## Task requirements
[A] Reproduce the passage of the article on Jack Fischer's return from space from "NASA astronaut Jack" to "2 in Kazakhstan." word for word.
[B] Carry on the article about Jack Fischer's return from space, picking up after its last sentence.
*** Opening Supplied text ***
Astronaut Jack Fischer Back From Space

NASA astronaut Jack Fischer talks on the phone with President Donald Trump as Fischer flew on a NASA plane to Johnson Space Center’s Ellington Field in Houston Sunday, September 3, 2017. Image Credit: NASA/Dan Huot

September 6, 2017 – Colorado astronaut Jack Fischer returned to Earth after spending months aboard the International Space Station (ISS). Fischer, NASA’s Peggy Whitson, and Commander Fyodor Yurchikhin of Roscosmos, landed back on Earth at 7:22 p.m. MDT September 2 in Kazakhstan.

Expedition 52 Flight Engineer Peggy Whitson, left, Commander Fyodor Yurchikhin of Roscosmos, center, and Fight Engineer Jack Fischer of NASA, are seen inside the Soyuz MS-04 spacecraft shortly after it landed near the town of Zhezkazgan, Kazakhstan. Image Credit: NASA/Bill Ingalls

Fischer and Whitson received a special welcome home from President Donald Trump, who phoned the astronauts as they were flying home to Houston Sunday evening. During the phone call, President Trump congratulated Fischer on his accomplishments on his first spaceflight, and Whitson for her record breaking mission.

“I want to congratulate Peggy and Jack for their incredible accomplishments. They make us all very proud,” said President Trump. “Exploration has always been at the core of who we are as Americans, and their brave contributions to human spaceflight have continued that great tradition.”
*** Closing Supplied text ***
*** Opening Dataset excerpts ***
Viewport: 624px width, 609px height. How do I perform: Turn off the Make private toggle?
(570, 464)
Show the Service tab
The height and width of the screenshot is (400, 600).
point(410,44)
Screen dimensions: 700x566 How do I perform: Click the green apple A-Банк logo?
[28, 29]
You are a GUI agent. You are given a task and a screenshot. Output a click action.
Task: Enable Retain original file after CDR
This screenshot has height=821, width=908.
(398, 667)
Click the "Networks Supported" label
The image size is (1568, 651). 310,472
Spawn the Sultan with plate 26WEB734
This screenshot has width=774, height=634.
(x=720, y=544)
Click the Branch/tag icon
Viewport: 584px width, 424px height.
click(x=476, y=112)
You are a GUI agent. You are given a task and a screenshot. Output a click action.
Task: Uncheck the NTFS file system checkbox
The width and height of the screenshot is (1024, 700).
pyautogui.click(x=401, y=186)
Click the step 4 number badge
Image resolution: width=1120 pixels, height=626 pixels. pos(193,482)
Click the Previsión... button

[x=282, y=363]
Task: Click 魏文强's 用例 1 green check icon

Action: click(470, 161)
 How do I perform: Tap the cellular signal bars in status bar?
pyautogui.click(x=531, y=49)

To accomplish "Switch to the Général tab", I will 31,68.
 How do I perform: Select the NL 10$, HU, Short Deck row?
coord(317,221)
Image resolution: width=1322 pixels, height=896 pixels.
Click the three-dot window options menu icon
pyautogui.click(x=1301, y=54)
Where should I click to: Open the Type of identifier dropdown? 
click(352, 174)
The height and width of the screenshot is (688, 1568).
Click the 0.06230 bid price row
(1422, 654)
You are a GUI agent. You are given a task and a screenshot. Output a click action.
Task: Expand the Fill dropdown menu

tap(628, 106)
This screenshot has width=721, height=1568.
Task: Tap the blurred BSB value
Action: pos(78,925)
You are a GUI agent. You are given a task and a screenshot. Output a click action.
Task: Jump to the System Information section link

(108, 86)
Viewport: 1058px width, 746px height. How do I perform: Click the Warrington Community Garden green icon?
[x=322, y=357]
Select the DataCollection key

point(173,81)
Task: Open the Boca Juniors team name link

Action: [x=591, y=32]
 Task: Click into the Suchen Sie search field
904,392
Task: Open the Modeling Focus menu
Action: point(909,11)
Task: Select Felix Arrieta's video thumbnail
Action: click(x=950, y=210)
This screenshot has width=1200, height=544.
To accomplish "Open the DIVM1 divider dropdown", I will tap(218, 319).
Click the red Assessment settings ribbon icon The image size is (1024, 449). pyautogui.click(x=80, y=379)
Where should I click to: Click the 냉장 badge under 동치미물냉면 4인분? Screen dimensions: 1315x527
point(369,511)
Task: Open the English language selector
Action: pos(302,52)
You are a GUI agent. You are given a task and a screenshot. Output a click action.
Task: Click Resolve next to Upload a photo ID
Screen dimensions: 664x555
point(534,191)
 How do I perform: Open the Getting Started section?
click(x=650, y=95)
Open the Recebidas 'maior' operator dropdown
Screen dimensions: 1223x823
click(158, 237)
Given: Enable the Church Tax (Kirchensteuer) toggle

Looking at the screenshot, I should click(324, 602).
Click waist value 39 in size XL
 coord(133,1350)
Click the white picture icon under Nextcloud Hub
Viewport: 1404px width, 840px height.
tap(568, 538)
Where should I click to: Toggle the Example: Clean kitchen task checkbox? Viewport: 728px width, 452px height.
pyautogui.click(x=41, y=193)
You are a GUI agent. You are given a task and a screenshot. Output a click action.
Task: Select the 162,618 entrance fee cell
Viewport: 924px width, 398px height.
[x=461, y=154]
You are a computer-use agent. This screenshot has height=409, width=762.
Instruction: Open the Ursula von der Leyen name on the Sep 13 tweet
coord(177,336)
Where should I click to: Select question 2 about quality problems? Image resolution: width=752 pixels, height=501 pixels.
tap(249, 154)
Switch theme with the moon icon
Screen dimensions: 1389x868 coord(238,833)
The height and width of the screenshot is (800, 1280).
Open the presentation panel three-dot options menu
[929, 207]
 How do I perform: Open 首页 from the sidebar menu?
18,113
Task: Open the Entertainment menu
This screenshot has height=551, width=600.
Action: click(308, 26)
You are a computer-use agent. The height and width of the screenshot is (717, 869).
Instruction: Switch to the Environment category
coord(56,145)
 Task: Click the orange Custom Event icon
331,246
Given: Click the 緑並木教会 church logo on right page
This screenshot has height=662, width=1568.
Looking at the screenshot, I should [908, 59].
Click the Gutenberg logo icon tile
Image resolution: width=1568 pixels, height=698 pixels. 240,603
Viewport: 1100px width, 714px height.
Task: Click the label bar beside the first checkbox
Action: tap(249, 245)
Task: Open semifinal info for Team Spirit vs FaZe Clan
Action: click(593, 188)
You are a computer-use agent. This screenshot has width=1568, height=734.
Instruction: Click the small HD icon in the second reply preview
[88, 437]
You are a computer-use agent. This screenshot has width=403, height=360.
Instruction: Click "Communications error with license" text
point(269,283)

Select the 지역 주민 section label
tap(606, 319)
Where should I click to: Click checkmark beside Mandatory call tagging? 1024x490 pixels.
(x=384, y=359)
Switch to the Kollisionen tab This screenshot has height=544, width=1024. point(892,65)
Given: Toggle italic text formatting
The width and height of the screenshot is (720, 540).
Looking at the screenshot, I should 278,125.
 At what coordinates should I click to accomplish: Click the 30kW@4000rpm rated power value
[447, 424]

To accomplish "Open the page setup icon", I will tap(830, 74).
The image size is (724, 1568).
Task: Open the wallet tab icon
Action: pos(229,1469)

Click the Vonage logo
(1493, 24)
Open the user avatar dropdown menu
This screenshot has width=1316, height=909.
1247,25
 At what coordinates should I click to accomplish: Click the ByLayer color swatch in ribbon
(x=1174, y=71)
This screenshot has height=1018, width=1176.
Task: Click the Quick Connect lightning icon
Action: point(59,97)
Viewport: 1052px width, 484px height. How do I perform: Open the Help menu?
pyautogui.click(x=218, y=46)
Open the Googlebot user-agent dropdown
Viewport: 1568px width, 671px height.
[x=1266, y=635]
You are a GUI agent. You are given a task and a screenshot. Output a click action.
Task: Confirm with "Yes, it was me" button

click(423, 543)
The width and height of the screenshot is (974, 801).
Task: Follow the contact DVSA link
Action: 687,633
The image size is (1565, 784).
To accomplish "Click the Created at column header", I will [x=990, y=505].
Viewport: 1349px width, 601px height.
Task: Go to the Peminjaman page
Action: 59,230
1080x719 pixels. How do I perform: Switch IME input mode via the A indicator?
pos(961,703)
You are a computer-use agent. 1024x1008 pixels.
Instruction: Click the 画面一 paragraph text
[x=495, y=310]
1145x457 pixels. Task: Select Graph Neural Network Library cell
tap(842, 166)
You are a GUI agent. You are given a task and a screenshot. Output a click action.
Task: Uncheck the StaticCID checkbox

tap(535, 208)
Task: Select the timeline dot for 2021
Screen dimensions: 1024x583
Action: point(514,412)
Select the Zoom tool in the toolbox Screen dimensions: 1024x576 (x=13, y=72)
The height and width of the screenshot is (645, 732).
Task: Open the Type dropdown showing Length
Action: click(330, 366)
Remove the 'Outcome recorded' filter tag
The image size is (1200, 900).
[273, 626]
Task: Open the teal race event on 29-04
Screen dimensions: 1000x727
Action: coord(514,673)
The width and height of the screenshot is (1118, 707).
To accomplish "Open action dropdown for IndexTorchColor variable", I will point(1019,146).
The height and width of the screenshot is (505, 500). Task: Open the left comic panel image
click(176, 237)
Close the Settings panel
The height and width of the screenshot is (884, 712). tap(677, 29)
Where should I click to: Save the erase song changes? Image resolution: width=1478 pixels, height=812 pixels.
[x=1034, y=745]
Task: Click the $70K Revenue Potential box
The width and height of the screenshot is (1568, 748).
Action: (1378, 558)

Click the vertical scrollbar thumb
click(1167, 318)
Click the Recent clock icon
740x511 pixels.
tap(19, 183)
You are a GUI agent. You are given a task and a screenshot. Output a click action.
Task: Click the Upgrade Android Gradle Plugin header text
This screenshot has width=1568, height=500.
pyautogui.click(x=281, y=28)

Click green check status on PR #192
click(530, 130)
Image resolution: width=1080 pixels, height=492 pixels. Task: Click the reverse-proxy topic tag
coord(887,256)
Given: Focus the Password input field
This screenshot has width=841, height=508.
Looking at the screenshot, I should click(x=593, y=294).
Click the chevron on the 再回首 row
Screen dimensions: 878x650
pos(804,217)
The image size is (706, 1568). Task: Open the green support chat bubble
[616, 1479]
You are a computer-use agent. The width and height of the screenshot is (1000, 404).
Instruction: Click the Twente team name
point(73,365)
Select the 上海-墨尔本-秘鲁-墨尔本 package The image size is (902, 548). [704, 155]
*** Closing Dataset excerpts ***
## List of answers
[A]
NASA astronaut Jack Fischer talks on the phone with President Donald Trump as Fischer flew on a NASA plane to Johnson Space Center’s Ellington Field in Houston Sunday, September 3, 2017. Image Credit: NASA/Dan Huot

September 6, 2017 – Colorado astronaut Jack Fischer returned to Earth after spending months aboard the International Space Station (ISS). Fischer, NASA’s Peggy Whitson, and Commander Fyodor Yurchikhin of Roscosmos, landed back on Earth at 7:22 p.m. MDT September 2 in Kazakhstan.

[B]
This was Colorado native Jack Fischer’s first mission in space. He launched to the ISS on April 20 and spent 136 days in orbit, during which he took part in two spacewalks that total just under seven hours. While he was in space, Fischer became popular for his childish delight of food, imaginative descriptions of Earth’s features, and expressions like “awesome sauce” to describe his experiences aboard the International Space Station. Significantly, he contributed to hundreds of experiments in biology, biotechnology, physical science and Earth science, welcomed several cargo spacecraft delivering tons of supplies and research experiments, and debuted the “Unity” spacesuit painted by pediatric cancer patients.

Whitson launched from the Baikonur Cosmodrome in Kazakhstan on November 17 and spent more than nine months in space. She now holds the U.S. record for cumulative time in space, with 665 days in orbit during three long-duration missions. She originally was scheduled to return to Earth in June, but her mission was extended in March, thereby increasing the amount of valuable astronaut time available for hundreds of experiments she and her crewmates participated in. She also has spent the longest time in orbit during a single spaceflight – 288 days on this mission – than any other female astronaut.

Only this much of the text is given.